Abandonment of valuable property
According to the former Agriculture Minister, the closure of the estates was handled likened to that as an abandonment of valuable property.
“Closure should never have meant abandonment. Maintenance work had to be preserved for more than one reason. Firstly, the closed estates represent properties which have value and that value can only be preserved if the properties were maintained. Instead, the Ministry of Agriculture and GuySuCo’s Board and management walked away from the estates, with a posture of abandonment. This is not just another example of ineptitude and mismanagement, this is misconduct in office,” he stressed.
Further, Ramsammy pointed out that even drainage and irrigation (D&I) workers in these estates should have been kept because while the estates were closed, the drainage and irrigation canals had to be fully maintained since they also represented part of the overall agriculture D&I and residential drainage network.
In fact, he noted the dam system was not exclusive to sugar and was used for other community needs, which is one of the reasons he had argued that GuySuCo’s high cost of production was also caused by obligations to provide for non-sugar services.
The former Agriculture Minister went on to outline that shortly after public outrage over the closure of the estates, Government, through the Special Purposes Unit (SPU) established by the National Industrial and Commercial Investments Limited (NICIL), announced that all four of the closed estates would be offered for divestment to the Private Sector.
“So how could these estates attract the best price if we are offering abandoned properties for sale? In the first place, we would be able to attract a better price for the estates if they were ongoing operations. But since the factories were closed and the fields were not used for cane cultivation anymore, the very least GuySuCo could have done, if there was a serious privatisation effort, was to ensure the properties were maintained,” Ramsammy contended.
Costly mechanism
Now three years later, he added, GuySuCo realises that maintenance work is needed. The former Minister said the haste to find excavator operators at this time seems to be catalysed by two important motives – first, another mechanism for sweetheart deals, that is, giving contracts to Government’s “favourite contractors” and, second, the impending elections which have forced the Government into ensuring signs of economic activity are visible.
“I find it curious and worrisome that GuySuCo is presently seeking “experienced bidders” to provide labour to operate excavators owned by GuySuCo for work in the four closed estates… My curiosity has become worrisome because this advertisement appears as a strategy to hand out a contract to someone who will provide persons to operate these GuySuCo excavators. Upfront, I am suspicious because this appears to be another example of using GuySuCo’s scarce resources to distribute yet another sweetheart transaction,” he asserted.
According to Ramsammy, GuySuCo is not trying to hire persons who are experienced in operating excavators, but is seeking to contract a bidder who will then provide operators for GuySuCo’s excavators. This, he pointed out, would mean a more costly mechanism for excavator services in the closed estates.

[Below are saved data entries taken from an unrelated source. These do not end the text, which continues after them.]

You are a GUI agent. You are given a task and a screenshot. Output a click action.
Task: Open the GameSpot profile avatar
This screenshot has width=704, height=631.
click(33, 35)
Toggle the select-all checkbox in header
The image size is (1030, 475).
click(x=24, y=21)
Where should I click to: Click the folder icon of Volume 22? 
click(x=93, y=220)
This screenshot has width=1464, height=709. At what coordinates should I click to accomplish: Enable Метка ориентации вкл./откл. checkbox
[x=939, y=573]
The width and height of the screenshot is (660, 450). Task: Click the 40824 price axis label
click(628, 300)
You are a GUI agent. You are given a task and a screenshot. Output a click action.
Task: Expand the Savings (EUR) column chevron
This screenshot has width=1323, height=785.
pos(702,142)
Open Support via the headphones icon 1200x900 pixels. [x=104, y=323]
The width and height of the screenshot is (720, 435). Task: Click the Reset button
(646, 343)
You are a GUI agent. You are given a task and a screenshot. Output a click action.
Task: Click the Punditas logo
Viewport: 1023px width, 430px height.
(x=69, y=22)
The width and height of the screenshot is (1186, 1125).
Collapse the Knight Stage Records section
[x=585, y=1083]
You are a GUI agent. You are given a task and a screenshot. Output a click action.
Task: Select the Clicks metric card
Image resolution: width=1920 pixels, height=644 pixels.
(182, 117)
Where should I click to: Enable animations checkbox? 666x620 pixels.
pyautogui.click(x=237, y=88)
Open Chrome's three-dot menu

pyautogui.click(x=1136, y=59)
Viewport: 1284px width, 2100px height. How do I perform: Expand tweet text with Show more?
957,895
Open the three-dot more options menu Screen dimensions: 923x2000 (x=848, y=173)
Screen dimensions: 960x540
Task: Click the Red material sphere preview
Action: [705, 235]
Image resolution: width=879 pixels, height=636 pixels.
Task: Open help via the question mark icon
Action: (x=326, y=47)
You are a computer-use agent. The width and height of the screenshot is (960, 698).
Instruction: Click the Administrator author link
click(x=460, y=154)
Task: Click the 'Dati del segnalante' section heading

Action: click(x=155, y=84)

Since the closure of the four estates, leaving more than 7000 sugar workers jobless, Government has moved to divestment the facilities. United Kingdom (UK) company, PricewaterhouseCoopers (PwC), was subsequently contracted to carrying out valuations of GuySuCo’s assets up for sale and has since invited expressions of interest from potential buyers.
Initially, 10 expressions of interest were submitted in November but only five companies eventually entered bids. There are Guygulf International Trading Development Industrial and Financial LLC (Nand Persaud and Co Ltd) for Enmore, Skeldon and Rose Hall estates; Liberty Investments Inc for Enmore Estate; Industrial Equipment Sales and Services Incorporation (IESS) for Rose Hall Estate; Kadem Sugars Inc for Rose Hall Estate, and D Rampersaud and Co Ltd for Skeldon Estate.